NAIROBI, KENYA: Prohibitive mortgage rates continue to ensure that owning dream homes remains the preserve of some wealthy cash buyers.

It beats logic that 51 years after independence, there are just about 20,000 mortgage accounts against a population of more than 40 million people.

As mortgages remain a pipe dream for millions, commercial banks announce increased pre-tax profits annually.

Last year alone, the banking industry posted before-tax profits of about Sh124.5 billion — a 16.9 per cent growth, mainly attributed to high interest margins.

Banks were slow to cut lending rates despite the Central Bank of Kenya lowering its base-lending rate. A CBK market survey shows that by November last year, the spread between lending and deposit rates stood at 10.28 per cent.

Today, there is no uniformity in interest rates charged by banks. The Mortgage Company announced last week that commercial banks are currently charging interest rates of between 13.5 per cent and 19 per cent.

What is more baffling is that the ‘big banks’ charge the highest interest rates, besides holding large current account balances in non-interest bearing savings.

Even appeals from President Uhuru Kenyatta and his deputy William Ruto for banks to reduce interest rates seem to have fallen on deaf ears.

According to Kenya Bankers Association (KBA) Chairman, Habil Olaka, the issue is not so much on reducing the rate but addressing specific areas making the rates to stay up.

Speaking after the release of the Customer Social Media Survey recently, Olaka singled out automation of the land registry as a key challenge to the lowering interest rates.

He said the current manual process was costly, tedious and risky due to fraud. Land is the most common form of security offered by borrowers.

Following the runaway mortgage rates, the Competition Authority of Kenya (CAK) started investigations into anti-competitive behaviour in an industry dominated by six large banks.

Even as the CAK probes the glaring disparities, legal penalties for defaulting on mortgage installments are not friendly.

Legal remedies available to lenders for non-payment, accrued interest and breach of written agreement, also increase mortgage apathy.

For instance, the basic remedy to a lender would be to sue for the remainder of the debt or to foreclose — obtain a court order to stop the right to complete payment.

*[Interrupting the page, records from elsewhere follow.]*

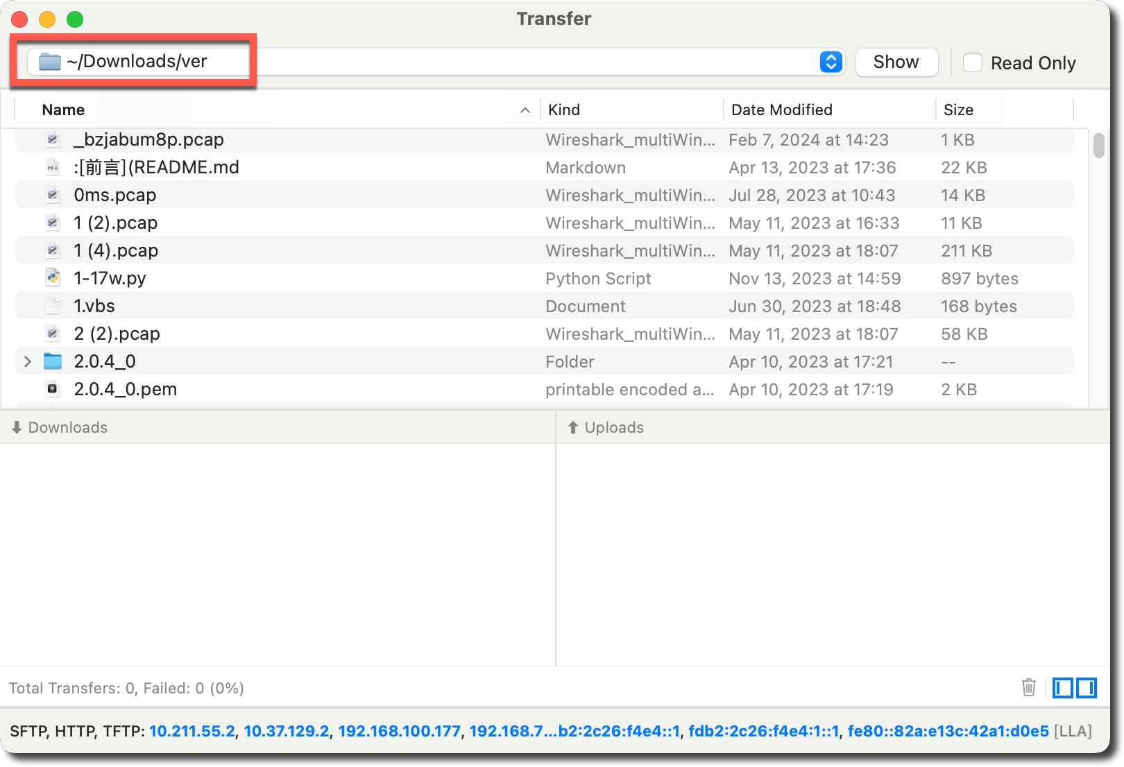Click the Python icon next to 1-17w.py
The image size is (1124, 767).
click(53, 278)
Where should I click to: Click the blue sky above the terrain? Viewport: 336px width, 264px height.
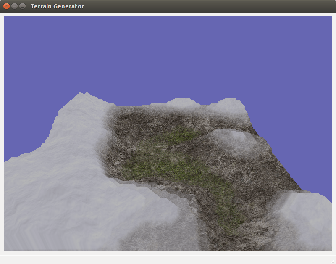click(168, 55)
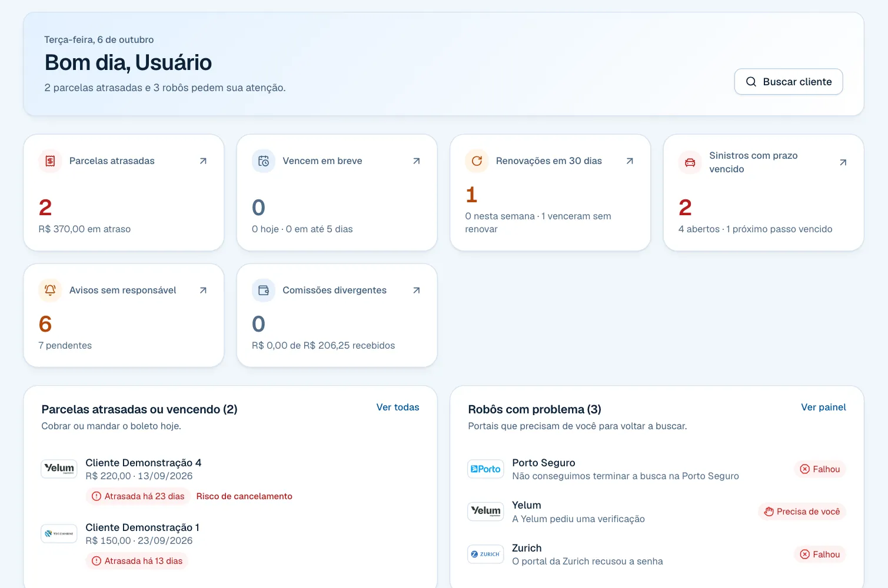Click the Sinistros car icon

click(690, 162)
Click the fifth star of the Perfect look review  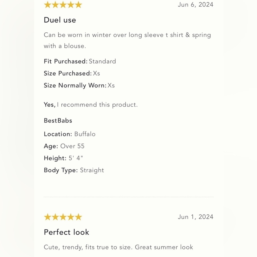point(78,217)
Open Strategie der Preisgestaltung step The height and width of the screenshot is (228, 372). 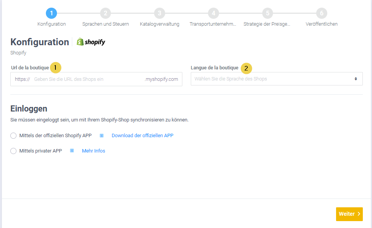click(x=267, y=24)
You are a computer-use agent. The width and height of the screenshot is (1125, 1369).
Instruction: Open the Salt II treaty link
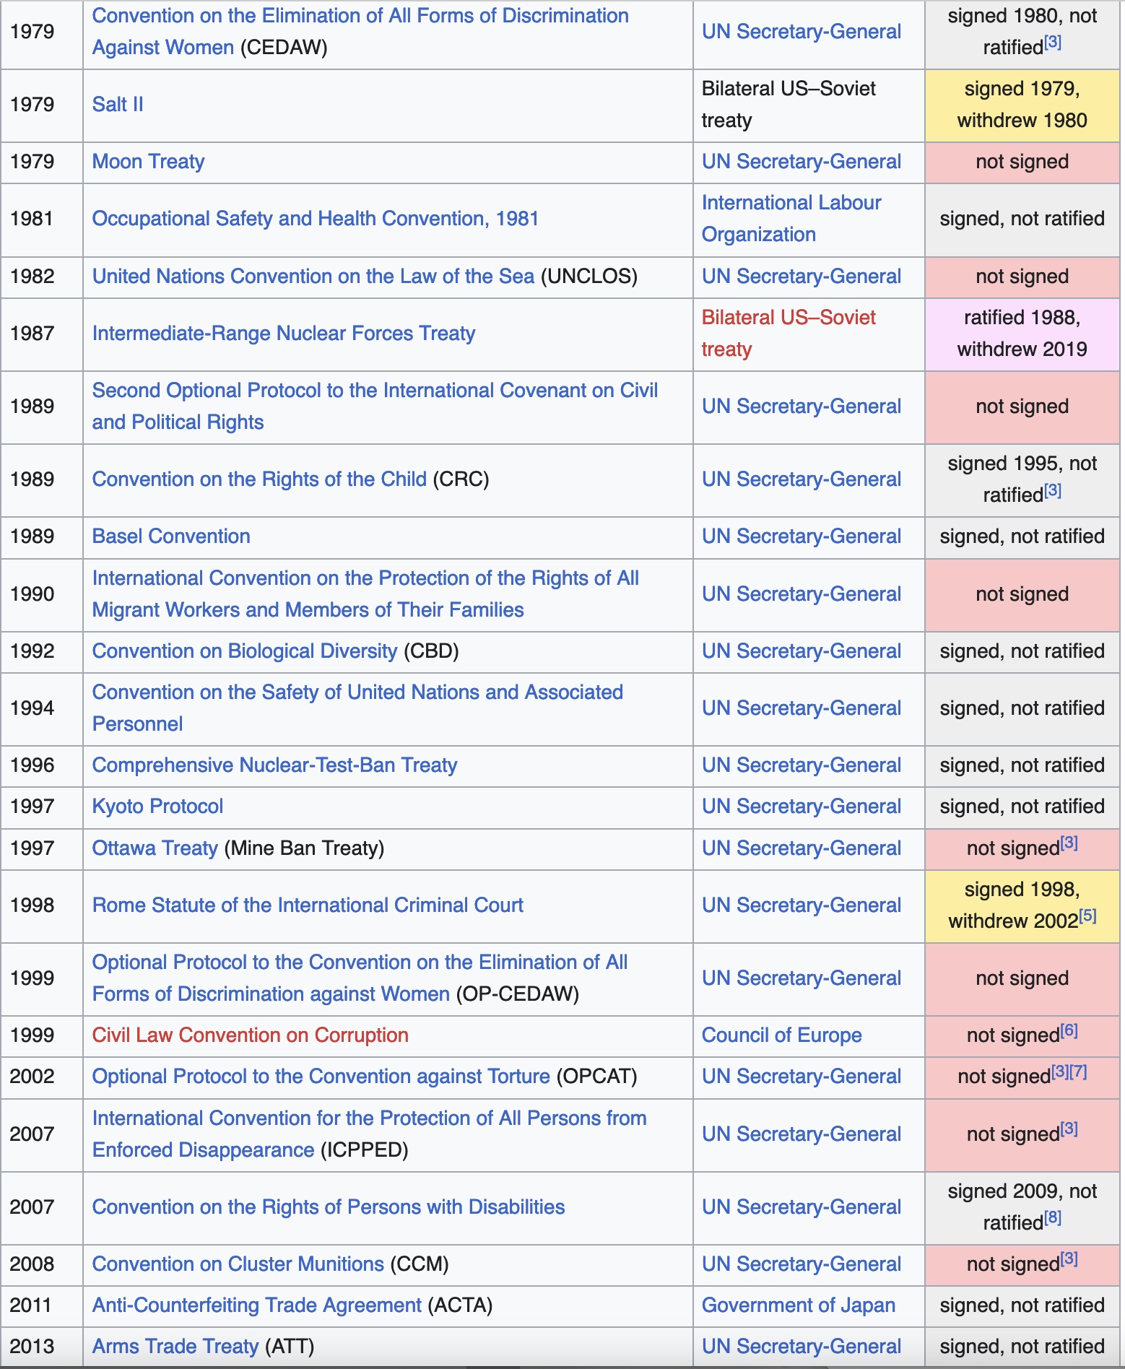[x=118, y=105]
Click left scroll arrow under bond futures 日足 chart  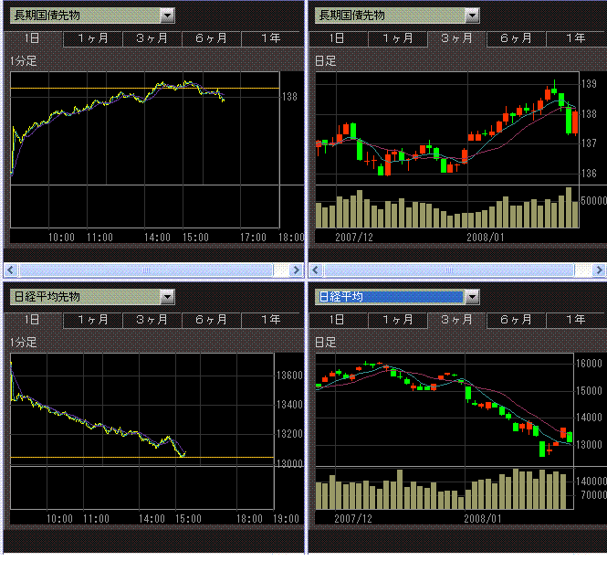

The bank or financial institution may also sell the house under the statutory power of sale after a court order. The power of sale arises as soon as the legal date for repayment of the loan has elapsed, allowing the bank to seek a court order and engage auctioneers to sell the property at market rates.

Legally, three months must elapse after notice to pay the outstanding debt or when interest is in arrears of two months or over a breach of a covenant in the mortgage deed.

The lender can also take possession of the property or appoint a receiver to receive all the income from the house.

But now, commercial banks, mortgage firms and other financial institutions will no longer be on a selling spree, thanks to the Land Act passed in 2012, which compels commercial banks to sell property of a defaulter at the highest market value.

Before the passing of the law, there were reported cases of lenders auctioning property at a price far below market value.

— The writer is an Advocate of the High Court.